*** Opening of Data for the task ***

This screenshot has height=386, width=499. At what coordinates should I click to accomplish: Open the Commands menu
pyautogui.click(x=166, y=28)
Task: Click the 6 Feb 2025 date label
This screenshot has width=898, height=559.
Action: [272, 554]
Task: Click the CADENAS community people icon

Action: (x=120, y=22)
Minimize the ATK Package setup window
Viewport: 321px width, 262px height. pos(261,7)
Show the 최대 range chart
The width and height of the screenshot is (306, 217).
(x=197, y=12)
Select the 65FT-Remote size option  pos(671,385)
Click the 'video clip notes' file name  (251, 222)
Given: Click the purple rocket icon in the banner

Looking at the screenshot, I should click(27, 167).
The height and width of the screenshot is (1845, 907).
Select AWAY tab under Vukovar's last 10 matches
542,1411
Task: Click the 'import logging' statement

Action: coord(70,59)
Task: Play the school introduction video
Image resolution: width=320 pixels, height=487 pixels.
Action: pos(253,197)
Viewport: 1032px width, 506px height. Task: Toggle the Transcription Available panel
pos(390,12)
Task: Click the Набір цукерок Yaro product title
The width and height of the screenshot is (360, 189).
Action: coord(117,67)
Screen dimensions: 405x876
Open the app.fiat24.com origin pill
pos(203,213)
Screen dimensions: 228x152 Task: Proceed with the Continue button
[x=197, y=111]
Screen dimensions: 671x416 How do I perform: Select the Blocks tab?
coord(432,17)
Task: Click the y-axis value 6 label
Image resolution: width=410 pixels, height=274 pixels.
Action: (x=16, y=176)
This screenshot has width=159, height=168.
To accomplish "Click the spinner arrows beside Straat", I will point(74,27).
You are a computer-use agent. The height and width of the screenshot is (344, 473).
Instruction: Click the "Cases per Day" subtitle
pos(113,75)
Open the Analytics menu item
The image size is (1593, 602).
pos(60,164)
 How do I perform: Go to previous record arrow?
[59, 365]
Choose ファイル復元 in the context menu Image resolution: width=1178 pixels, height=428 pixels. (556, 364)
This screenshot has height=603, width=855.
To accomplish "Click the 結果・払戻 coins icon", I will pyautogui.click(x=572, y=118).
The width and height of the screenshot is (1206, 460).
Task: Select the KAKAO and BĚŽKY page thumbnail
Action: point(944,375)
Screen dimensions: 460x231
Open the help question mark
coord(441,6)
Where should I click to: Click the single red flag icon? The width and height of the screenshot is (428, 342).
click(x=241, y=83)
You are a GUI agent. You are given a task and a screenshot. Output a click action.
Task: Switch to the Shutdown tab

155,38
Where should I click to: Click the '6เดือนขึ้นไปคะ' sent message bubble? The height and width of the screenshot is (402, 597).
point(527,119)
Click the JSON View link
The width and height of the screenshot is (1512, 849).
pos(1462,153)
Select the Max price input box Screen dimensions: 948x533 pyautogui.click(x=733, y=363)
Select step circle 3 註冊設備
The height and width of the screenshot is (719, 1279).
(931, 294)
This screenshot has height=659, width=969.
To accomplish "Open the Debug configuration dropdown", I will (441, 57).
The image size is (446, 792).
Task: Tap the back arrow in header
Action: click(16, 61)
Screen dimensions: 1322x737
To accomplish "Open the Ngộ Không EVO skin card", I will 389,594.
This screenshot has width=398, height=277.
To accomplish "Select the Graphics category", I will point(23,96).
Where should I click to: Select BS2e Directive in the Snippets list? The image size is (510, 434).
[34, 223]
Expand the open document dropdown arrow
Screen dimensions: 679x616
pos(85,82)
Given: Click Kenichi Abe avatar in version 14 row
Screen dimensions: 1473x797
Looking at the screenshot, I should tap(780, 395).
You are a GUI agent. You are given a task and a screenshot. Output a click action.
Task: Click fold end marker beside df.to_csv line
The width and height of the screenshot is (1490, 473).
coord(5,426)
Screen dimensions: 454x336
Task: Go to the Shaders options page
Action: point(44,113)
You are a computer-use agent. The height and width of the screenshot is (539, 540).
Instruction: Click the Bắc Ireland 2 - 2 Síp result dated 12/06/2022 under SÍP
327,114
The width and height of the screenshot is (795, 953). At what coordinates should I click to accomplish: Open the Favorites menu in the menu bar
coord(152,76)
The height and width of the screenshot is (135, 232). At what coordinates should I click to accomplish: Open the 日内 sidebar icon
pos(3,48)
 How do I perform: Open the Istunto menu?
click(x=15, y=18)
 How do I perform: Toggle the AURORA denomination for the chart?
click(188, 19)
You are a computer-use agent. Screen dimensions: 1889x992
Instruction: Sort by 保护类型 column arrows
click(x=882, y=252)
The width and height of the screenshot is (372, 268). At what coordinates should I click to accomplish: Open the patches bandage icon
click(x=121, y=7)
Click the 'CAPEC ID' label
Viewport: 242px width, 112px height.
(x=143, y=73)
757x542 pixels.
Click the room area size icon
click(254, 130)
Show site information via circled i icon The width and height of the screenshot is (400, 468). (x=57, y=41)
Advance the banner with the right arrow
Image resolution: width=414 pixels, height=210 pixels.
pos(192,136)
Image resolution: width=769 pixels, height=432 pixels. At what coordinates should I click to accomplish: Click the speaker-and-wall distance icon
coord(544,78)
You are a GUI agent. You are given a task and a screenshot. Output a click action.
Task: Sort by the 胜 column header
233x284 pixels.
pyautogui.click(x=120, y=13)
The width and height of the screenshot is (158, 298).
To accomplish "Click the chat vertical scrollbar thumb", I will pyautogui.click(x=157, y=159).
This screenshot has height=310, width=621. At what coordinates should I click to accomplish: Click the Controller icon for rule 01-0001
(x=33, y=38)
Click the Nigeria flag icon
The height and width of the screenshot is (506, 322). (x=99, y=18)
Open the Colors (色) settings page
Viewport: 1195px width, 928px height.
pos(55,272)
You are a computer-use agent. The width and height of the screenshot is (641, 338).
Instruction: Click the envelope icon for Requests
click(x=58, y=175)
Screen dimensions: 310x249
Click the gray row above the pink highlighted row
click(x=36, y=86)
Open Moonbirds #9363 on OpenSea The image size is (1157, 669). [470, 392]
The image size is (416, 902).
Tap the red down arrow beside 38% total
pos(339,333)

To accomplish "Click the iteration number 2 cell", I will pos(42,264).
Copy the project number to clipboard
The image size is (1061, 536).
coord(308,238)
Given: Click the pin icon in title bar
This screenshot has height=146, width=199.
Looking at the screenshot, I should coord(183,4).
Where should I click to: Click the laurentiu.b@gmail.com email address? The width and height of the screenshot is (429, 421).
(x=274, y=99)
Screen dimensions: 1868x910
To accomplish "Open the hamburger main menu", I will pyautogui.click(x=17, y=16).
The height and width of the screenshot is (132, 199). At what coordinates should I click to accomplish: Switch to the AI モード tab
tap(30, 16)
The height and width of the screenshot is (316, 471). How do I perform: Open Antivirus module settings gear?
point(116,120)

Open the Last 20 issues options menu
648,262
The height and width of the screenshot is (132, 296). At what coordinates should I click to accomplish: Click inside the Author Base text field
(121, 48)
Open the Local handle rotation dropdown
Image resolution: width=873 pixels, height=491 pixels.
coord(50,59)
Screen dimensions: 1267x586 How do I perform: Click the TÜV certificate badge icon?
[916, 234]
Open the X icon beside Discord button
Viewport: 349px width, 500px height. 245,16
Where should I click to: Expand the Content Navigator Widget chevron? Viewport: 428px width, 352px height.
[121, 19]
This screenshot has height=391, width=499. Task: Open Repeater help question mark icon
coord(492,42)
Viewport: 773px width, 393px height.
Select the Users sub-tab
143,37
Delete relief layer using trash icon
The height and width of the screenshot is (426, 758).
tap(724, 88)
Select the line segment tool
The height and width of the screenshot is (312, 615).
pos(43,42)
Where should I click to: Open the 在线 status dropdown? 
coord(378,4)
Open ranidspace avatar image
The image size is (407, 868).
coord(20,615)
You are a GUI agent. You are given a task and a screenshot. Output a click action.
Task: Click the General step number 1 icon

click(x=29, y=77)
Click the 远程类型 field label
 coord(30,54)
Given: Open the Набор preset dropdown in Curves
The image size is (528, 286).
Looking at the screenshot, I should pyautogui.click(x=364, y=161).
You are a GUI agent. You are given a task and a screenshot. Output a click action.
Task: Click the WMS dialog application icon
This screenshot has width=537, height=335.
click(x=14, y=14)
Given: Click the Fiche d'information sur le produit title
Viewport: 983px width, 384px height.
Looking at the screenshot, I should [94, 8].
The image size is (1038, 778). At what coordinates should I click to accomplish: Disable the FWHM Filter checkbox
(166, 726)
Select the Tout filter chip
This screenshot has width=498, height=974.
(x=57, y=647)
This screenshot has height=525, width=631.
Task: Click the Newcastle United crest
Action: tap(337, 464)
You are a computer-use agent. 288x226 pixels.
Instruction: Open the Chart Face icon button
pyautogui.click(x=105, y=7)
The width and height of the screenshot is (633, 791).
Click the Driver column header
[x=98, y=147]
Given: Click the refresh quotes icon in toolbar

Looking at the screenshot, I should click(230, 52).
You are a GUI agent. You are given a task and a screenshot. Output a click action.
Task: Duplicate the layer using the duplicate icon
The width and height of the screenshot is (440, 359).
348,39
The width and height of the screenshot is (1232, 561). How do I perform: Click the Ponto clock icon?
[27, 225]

*** Close of Data for the task ***

### [What you should do]
Looking at the entries above, work out how many lines contain "video", then reply with that number and no other words.

### [Output below]
2